• [ASSIGNED TASK]
Where does the string "agent" occur in the records below? Copy every line that holds it.

• [AVAILABLE DATA]
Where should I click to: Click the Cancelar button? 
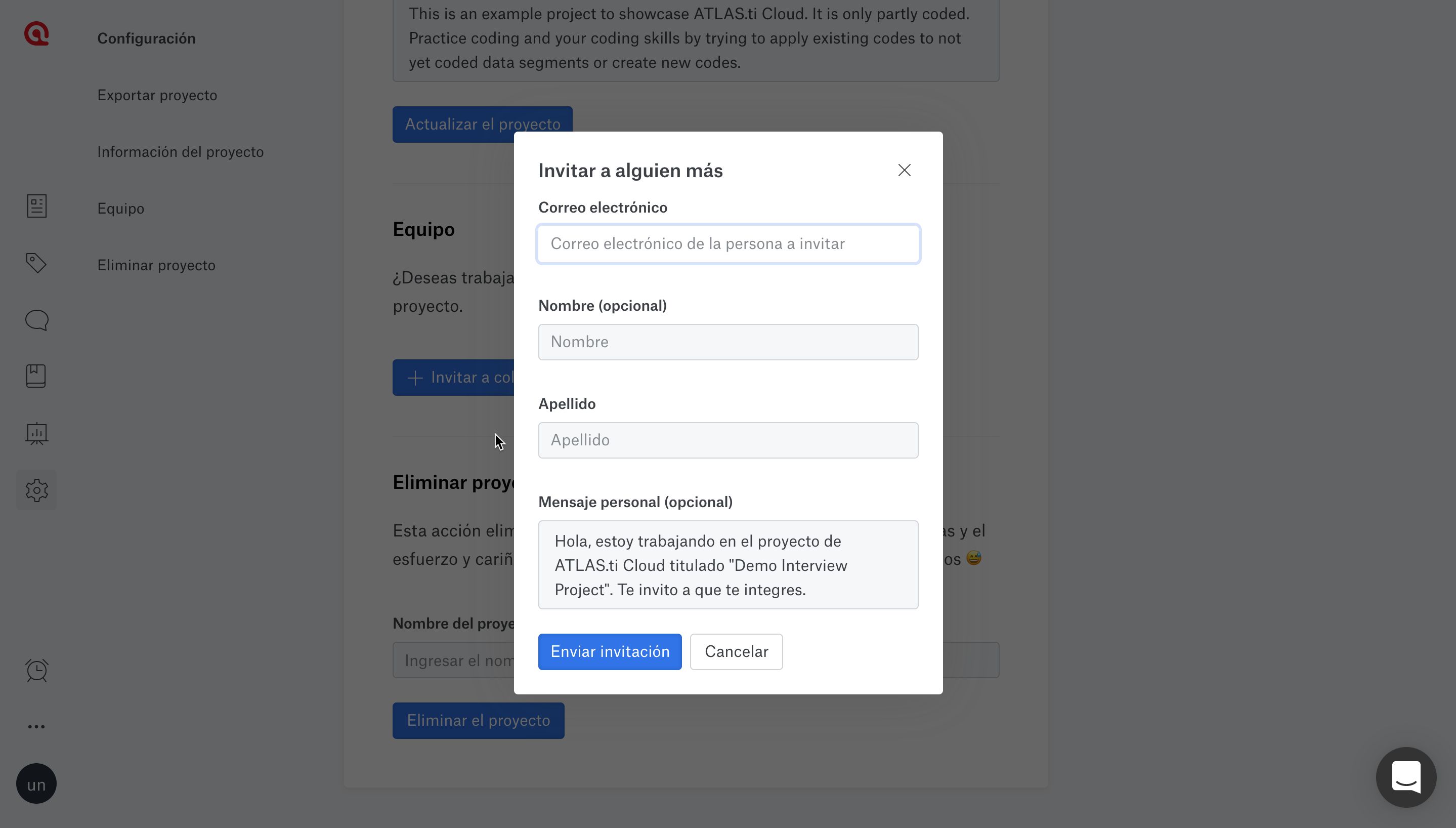click(736, 652)
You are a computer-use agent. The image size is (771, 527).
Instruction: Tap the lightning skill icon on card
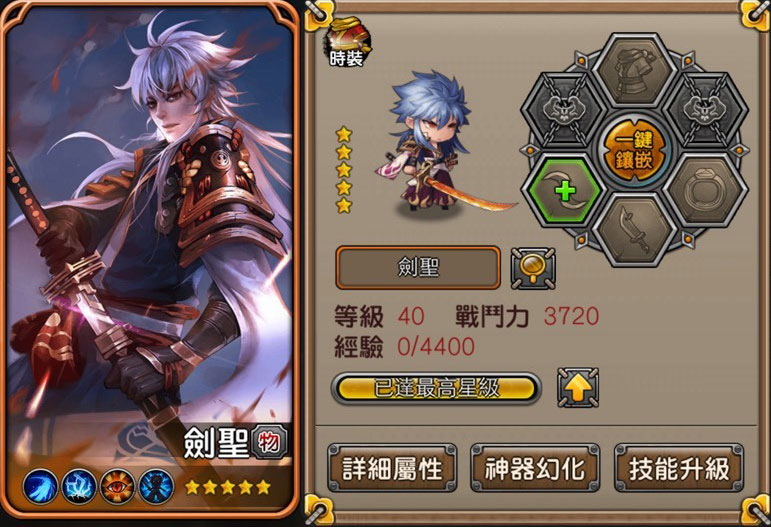(79, 487)
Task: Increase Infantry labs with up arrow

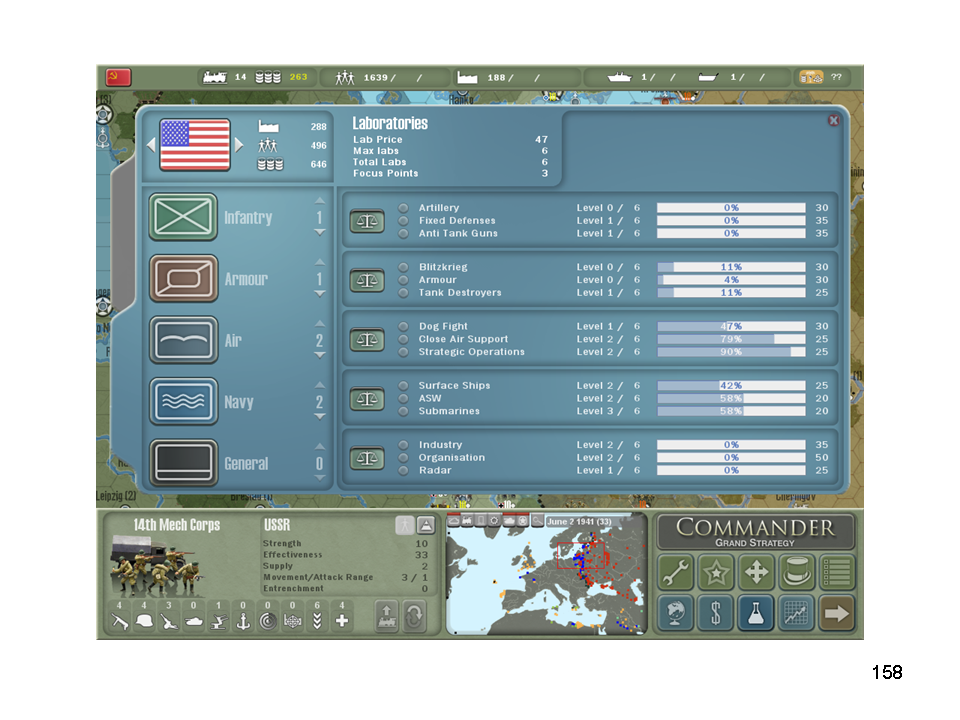Action: tap(320, 200)
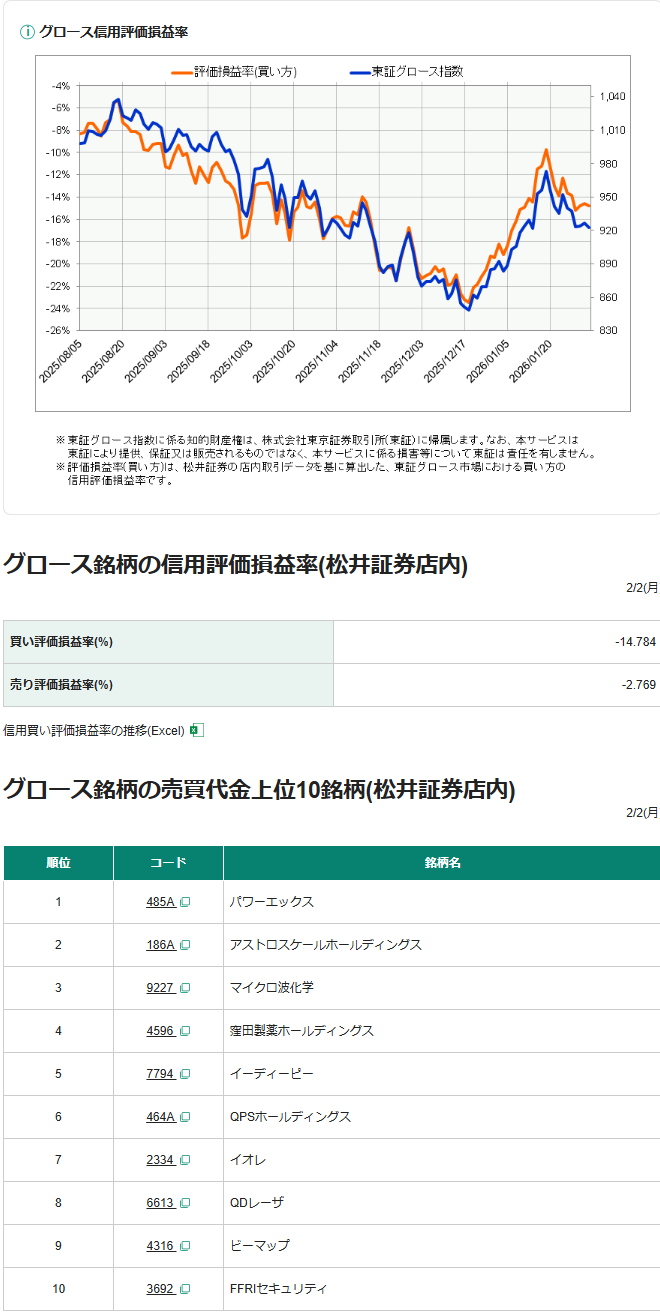
Task: Open stock code link 6613
Action: pos(160,1203)
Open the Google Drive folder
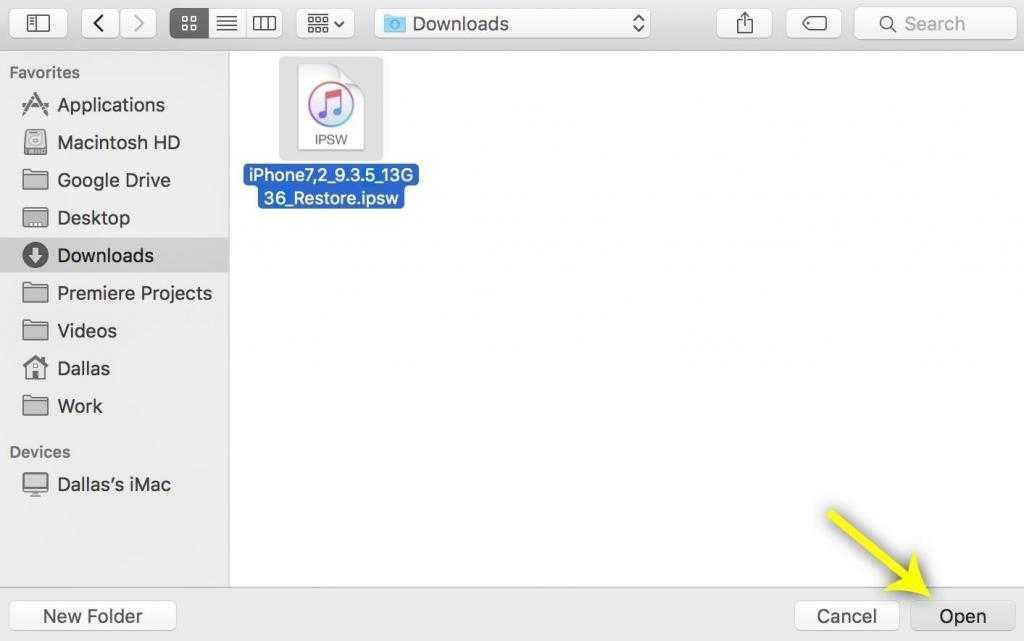 [113, 180]
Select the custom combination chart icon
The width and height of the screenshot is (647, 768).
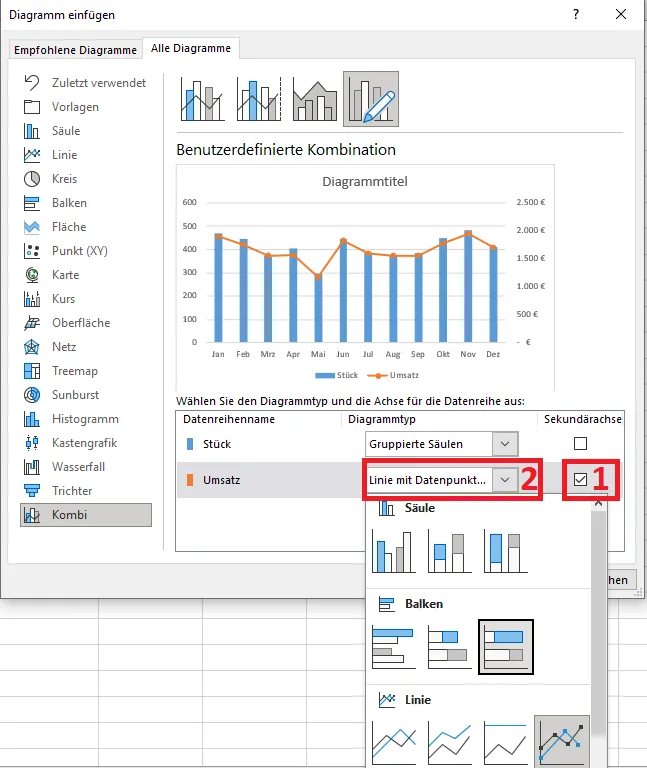click(370, 99)
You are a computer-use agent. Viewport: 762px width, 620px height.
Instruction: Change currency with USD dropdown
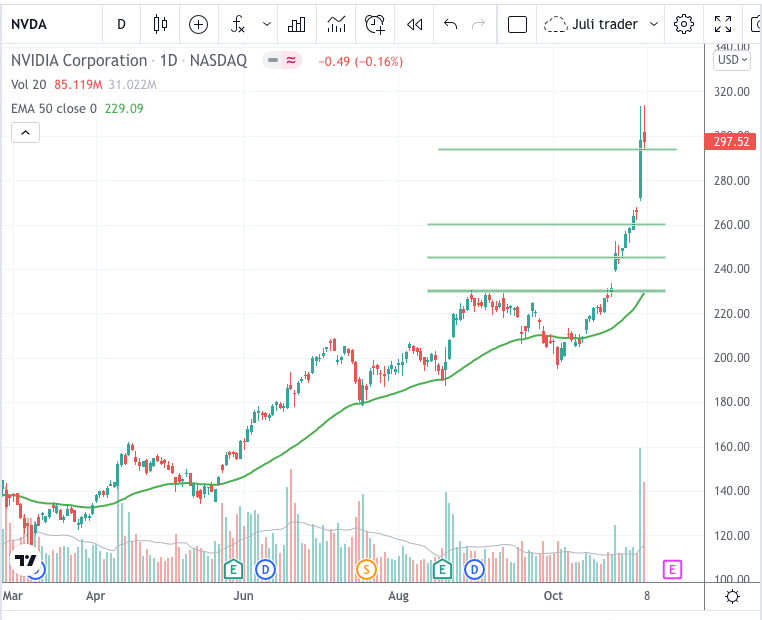coord(732,60)
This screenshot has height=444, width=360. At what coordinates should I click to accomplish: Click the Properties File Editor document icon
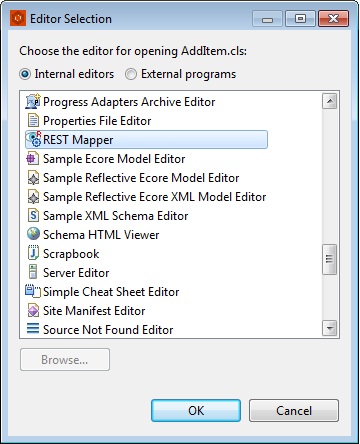pyautogui.click(x=33, y=120)
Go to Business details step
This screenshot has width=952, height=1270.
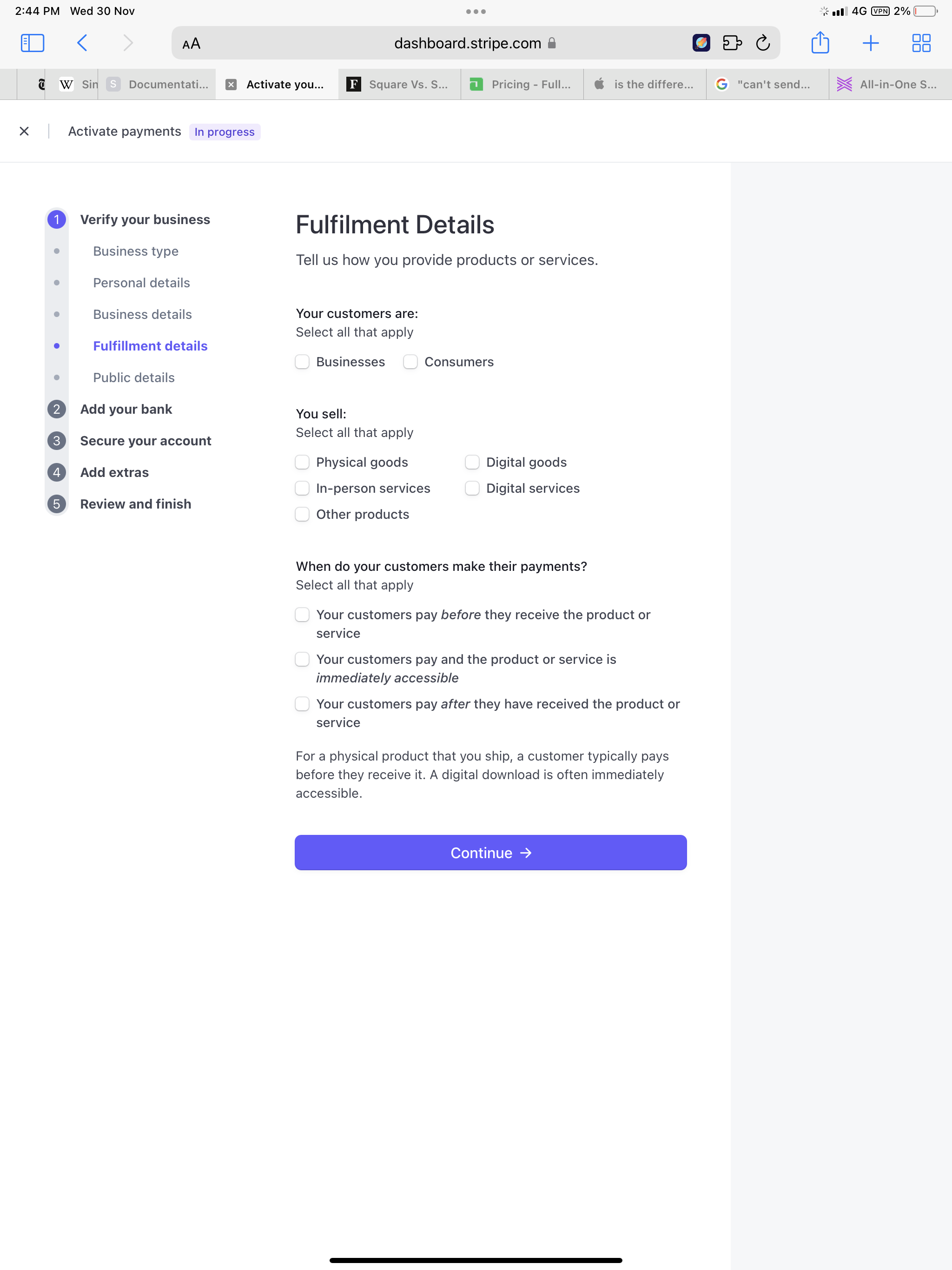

• [EXPECTED ANSWER]
You are a computer-use agent. The image size is (771, 527).
You are a computer-use agent. Viewport: 762px width, 620px height.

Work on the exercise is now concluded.